Study on the Effect of Straw Mulching on Farmland Soil Water.

Straw mulching farming is currently an effective dry farming technique for improving arid soil environments. Straw mulching technology can increase the infiltration capacity of soil water and improve crop yield and water use efficiency. In this study, the aim is to improve the soil water holding capacity, water retaining capacity, and comprehensive water use efficiency of crops in dry farmland. First, the response surface model is used to study and analyse the optimal parameters of straw returning and its mulching technology, and then, the crop yield, water consumption, and comprehensive water use efficiency of spring corn under different mulching conditions during 2017-2019 are studied.

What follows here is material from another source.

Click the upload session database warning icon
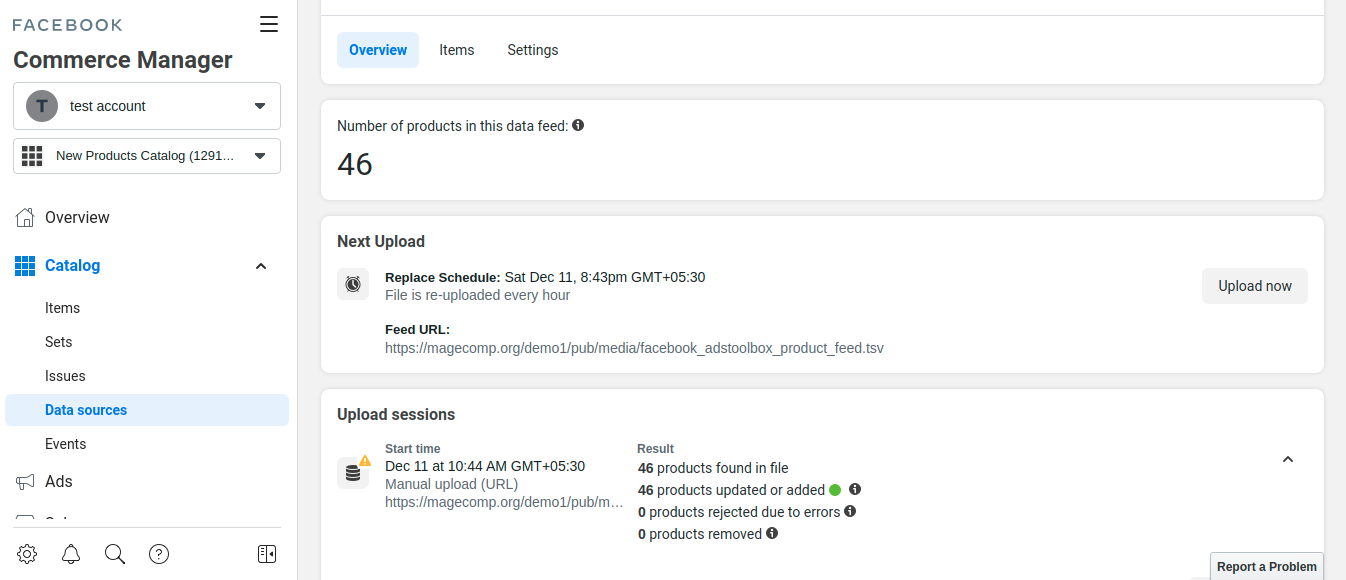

The test results show that the optimized parameters obtained by the response surface model are as follows: film thickness is 0.03 mm, straw returning amount is 4500 kg/hm2, straw particle size is 5 mm, and straw returning depth is 25 mm. At this time, the maximum soil water storage can reach 404.50 mm. The results of the straw mulching test show that under 4500 kg/hm2 mulching, the soil has more water storage, higher soil water content, and a simultaneous increase in water consumption, which is conducive to the efficient use of limited precipitation by crops. The field experiment for three years shows that 4500 kg/hm2 straw (wheat) mulching in the dry farming area of southern Ningxia can better store water and protect soil moisture, promote the virtuous cycle of farmland soil water, and show outstanding performance in improving corn yield and water use efficiency, which can be popularized and implemented in spring corn production in this area.

1. Introduction

Straw return to the field is an effective field fertilization technology to improve soil moisture, physical and chemical properties, and fertility to improve crop yield and quality. Straw return to field technology can not only solve the environmental pollution and resource waste caused by straw burning and stacking but also greatly promote the sustainable, circular, and healthy development of the rural planting industry [1-4]. Straw mulching farming is currently an effective dry farming technique for improving arid soil environments. Straw mulching technology can strengthen the accumulation of soil organic matter, increase soil water infiltration capacity and effective reservoir capacity, adjust soil temperature, improve crop yield and water use efficiency, etc. [5, 6]. However, the effects of straw mulching techniques on crop yields are quite different under different amounts of straw mulch, different soil types, and different tillage practices, and yield reductions under crop protection tillage practices have distinct regional characteristics [7]. In addition, some studies show that an unreasonable mulching amount and method can easily produce negative effects on crop growth and development, which leads to yield reduction. Therefore, the main problems existing in straw returning and mulching technology need to be further studied [8-10].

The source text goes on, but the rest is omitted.